当ブログでは、「たくさん歩いた子」という検索ワードでサーチエンジンから来る読者がとても多いのです。
そこで、学術論文などから、歩くことと脳の発達についての補強材料をご紹介します。
『子どものこころとからだを強くする著者: 山地啓司』によると、次のことがわかりました。

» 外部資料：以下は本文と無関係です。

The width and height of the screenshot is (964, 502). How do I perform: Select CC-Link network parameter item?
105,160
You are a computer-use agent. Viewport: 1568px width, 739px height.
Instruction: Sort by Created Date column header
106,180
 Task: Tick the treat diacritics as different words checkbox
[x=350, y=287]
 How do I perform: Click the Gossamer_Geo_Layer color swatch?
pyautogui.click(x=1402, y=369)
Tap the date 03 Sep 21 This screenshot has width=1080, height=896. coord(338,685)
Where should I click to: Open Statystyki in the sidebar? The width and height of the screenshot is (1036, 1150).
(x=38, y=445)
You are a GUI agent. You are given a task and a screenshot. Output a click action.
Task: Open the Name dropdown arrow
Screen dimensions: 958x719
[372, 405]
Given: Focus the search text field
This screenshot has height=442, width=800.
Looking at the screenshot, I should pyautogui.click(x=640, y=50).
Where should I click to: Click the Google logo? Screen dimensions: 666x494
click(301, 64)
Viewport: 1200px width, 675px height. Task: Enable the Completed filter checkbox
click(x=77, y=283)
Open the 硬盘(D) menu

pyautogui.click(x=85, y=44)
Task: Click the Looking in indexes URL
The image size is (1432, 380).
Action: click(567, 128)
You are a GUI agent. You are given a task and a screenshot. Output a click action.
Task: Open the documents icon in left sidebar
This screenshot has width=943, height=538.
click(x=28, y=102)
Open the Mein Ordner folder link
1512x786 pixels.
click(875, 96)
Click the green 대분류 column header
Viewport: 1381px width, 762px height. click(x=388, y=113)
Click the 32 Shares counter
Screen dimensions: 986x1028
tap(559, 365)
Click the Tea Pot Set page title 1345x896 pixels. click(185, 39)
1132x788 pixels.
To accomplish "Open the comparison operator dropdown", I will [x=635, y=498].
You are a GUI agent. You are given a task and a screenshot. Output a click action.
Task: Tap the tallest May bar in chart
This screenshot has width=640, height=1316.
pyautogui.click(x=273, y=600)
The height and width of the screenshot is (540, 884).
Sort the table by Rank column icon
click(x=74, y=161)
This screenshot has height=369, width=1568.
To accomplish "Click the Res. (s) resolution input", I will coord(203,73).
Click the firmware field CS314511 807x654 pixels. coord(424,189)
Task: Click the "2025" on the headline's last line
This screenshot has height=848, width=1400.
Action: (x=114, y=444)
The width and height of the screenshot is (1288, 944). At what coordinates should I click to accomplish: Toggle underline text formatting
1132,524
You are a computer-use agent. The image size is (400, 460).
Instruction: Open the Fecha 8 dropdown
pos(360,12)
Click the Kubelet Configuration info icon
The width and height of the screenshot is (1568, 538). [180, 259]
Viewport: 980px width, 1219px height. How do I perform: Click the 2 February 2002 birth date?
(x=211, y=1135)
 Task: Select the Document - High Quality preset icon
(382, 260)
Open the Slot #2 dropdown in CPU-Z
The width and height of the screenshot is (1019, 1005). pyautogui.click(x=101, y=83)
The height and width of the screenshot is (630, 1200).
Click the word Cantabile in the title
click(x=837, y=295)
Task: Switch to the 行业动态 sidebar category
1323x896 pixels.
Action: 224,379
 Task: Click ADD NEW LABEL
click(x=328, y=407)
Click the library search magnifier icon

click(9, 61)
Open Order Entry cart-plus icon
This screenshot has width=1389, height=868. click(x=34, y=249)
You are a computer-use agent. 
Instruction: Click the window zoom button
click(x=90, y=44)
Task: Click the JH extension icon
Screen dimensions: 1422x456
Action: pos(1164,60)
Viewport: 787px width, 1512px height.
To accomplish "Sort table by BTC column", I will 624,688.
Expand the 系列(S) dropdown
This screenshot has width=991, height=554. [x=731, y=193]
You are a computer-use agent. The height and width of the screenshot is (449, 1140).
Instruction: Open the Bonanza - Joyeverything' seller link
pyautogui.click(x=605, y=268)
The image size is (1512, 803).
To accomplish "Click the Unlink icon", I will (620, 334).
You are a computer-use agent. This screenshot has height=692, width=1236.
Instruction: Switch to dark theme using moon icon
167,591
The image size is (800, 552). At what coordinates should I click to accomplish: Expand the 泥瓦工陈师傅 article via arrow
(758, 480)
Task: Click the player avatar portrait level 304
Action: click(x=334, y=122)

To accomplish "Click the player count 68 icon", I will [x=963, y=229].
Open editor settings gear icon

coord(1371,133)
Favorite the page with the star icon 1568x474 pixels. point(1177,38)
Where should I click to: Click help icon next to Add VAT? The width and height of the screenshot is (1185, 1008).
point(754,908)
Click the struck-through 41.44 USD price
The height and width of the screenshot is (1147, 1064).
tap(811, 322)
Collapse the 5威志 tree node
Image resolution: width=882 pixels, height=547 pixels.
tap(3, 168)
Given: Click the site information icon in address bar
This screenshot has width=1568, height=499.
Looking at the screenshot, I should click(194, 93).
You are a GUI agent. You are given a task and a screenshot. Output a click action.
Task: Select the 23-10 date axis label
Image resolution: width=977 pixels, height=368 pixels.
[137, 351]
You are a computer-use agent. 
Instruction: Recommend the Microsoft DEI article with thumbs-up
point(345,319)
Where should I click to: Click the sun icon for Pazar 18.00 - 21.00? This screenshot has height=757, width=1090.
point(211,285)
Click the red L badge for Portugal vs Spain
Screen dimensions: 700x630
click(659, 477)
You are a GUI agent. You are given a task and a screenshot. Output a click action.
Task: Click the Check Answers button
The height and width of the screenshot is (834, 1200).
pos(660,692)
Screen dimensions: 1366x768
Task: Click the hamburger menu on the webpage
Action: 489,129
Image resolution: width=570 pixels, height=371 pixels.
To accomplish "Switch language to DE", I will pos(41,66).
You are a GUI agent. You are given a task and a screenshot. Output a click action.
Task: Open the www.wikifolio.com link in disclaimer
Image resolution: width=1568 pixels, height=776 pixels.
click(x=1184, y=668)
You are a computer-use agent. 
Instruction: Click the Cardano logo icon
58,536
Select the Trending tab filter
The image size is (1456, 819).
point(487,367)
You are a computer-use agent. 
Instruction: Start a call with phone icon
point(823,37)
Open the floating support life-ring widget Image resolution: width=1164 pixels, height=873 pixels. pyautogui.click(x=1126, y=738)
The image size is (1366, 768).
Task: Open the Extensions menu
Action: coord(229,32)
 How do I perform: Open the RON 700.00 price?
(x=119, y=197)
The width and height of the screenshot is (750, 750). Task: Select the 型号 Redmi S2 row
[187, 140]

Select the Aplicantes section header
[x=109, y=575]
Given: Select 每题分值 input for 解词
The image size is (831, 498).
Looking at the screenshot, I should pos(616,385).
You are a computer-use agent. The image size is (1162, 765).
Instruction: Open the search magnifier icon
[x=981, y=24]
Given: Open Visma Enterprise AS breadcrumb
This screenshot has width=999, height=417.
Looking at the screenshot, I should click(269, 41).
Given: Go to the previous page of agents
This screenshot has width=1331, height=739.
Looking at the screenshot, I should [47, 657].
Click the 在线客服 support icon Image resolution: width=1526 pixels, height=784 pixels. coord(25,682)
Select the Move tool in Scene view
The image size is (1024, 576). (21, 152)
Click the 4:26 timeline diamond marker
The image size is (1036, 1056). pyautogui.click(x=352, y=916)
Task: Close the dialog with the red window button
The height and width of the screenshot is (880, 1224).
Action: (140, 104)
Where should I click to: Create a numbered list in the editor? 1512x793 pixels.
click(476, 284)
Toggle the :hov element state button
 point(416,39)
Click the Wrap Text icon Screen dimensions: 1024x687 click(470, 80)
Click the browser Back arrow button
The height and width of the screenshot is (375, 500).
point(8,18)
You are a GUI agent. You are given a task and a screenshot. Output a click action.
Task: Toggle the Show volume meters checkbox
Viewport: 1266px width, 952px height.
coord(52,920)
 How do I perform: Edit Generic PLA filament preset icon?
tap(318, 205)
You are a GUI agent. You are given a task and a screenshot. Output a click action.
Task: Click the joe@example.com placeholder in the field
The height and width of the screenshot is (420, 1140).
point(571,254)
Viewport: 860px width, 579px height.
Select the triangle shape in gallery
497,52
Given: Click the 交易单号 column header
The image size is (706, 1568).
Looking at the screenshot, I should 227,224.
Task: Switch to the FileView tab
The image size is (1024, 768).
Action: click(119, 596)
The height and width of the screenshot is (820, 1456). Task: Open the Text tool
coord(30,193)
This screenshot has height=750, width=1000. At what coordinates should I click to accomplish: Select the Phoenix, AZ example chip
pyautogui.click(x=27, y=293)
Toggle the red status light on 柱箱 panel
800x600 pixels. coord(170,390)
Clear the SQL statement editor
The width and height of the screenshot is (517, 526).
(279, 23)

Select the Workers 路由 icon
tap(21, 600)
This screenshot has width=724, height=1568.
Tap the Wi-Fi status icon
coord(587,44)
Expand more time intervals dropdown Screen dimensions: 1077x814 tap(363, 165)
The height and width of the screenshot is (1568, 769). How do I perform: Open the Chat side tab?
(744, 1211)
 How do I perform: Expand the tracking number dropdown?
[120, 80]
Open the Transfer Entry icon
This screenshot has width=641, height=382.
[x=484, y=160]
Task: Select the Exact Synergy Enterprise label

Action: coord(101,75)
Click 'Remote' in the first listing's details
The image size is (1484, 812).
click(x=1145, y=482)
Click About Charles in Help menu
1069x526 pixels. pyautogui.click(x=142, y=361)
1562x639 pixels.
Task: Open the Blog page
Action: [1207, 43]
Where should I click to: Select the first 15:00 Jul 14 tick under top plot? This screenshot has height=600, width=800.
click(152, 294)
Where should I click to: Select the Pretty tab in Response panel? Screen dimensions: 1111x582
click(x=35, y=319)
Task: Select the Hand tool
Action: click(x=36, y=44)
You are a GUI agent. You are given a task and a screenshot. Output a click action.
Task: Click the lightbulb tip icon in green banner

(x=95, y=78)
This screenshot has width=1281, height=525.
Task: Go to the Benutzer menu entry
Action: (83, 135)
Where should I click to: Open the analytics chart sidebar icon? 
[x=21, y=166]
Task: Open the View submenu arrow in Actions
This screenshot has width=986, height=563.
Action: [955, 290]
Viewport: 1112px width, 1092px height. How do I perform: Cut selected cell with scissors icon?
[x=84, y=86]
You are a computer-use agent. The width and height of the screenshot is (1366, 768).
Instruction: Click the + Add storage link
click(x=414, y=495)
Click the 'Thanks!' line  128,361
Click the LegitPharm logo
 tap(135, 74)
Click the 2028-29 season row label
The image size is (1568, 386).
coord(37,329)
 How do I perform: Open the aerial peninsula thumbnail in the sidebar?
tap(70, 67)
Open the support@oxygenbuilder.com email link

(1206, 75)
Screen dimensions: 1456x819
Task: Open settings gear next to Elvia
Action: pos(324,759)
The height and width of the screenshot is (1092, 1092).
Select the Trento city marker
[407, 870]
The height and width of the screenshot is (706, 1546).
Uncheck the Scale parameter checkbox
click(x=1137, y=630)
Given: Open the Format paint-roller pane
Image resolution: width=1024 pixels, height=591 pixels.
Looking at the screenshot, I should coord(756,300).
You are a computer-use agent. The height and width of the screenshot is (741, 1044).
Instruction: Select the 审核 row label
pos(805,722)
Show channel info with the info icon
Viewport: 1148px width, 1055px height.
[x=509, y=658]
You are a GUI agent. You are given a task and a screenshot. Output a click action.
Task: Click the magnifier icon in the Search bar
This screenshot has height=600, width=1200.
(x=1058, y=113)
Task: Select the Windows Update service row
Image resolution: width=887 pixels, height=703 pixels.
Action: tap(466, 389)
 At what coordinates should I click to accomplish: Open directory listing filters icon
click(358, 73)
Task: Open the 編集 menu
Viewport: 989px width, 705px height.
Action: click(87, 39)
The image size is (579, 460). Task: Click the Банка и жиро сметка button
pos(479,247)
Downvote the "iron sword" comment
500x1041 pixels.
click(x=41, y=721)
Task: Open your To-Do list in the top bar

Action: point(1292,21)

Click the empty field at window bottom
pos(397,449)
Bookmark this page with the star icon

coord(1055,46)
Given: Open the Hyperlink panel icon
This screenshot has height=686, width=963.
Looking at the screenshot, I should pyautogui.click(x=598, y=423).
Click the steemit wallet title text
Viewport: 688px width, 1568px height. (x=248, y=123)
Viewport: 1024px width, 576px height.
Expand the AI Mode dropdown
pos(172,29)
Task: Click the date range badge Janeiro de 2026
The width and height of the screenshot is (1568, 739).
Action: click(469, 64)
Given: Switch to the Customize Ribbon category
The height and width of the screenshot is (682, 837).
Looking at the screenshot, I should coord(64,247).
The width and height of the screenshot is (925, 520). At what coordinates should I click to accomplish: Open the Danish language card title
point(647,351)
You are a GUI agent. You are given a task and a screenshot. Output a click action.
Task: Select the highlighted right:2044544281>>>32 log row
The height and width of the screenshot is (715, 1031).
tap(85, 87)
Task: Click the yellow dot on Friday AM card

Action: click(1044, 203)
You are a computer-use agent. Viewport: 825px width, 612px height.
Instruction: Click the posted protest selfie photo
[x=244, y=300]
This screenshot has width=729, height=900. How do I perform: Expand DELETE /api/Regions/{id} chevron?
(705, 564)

運動しなくなると脳にも大きな影響を及ぼすことが動物実験によって報告されている。同じ実験装置に入れて、一匹の猫を自由な移動を制限するが歩けるようにし、もう一匹の猫は同じ方向を向くが歩けないように固定しておく。装置をゆっくりと回転させると、前者は歩けるが後者は風景を眺めるだけとなる。その結果歩けなかった猫は、大脳皮質連合野に関する視覚行動がひどく悪いことが判明し、能動的運動が大脳発達に大きく影響することが示された。(Heinの論文による。表現をわかり易く変えてあります。)
このことから、怪我をして腕や足を治療のためにギプスで固定していると、筋肉が痩せて細くなるように、対応する脳の部位も衰えることが予想されると言っています。
使わないと退化するのが生物の常ということです。
実際、日常的にペンで字を書くことが極端に減った現代、たまに手書き書類を書こうとすると、とても字が下手になっているのに気づきます。
これも、字を書く脳の回路の衰えではないかと思います。
子どもの頃にできていた運動、例えば逆上がりとかが、大人になってできないのは、単なる筋力の衰えや体重増加だけによるものではないのかもしれません。
幼児期に歩くことを推奨する『歩育』という言葉があるようです。
名古屋学院大学の中野貴博氏の研究グループが行った調査では、よく歩く子とそうでない子とで運動能力には差が出るとのこと。
平日1万3千歩以上歩く幼児の体力偏差値は51.6で、それ未満の幼児は49.2と、よく歩く子どもの方が運動能力は高いという結果が得られています。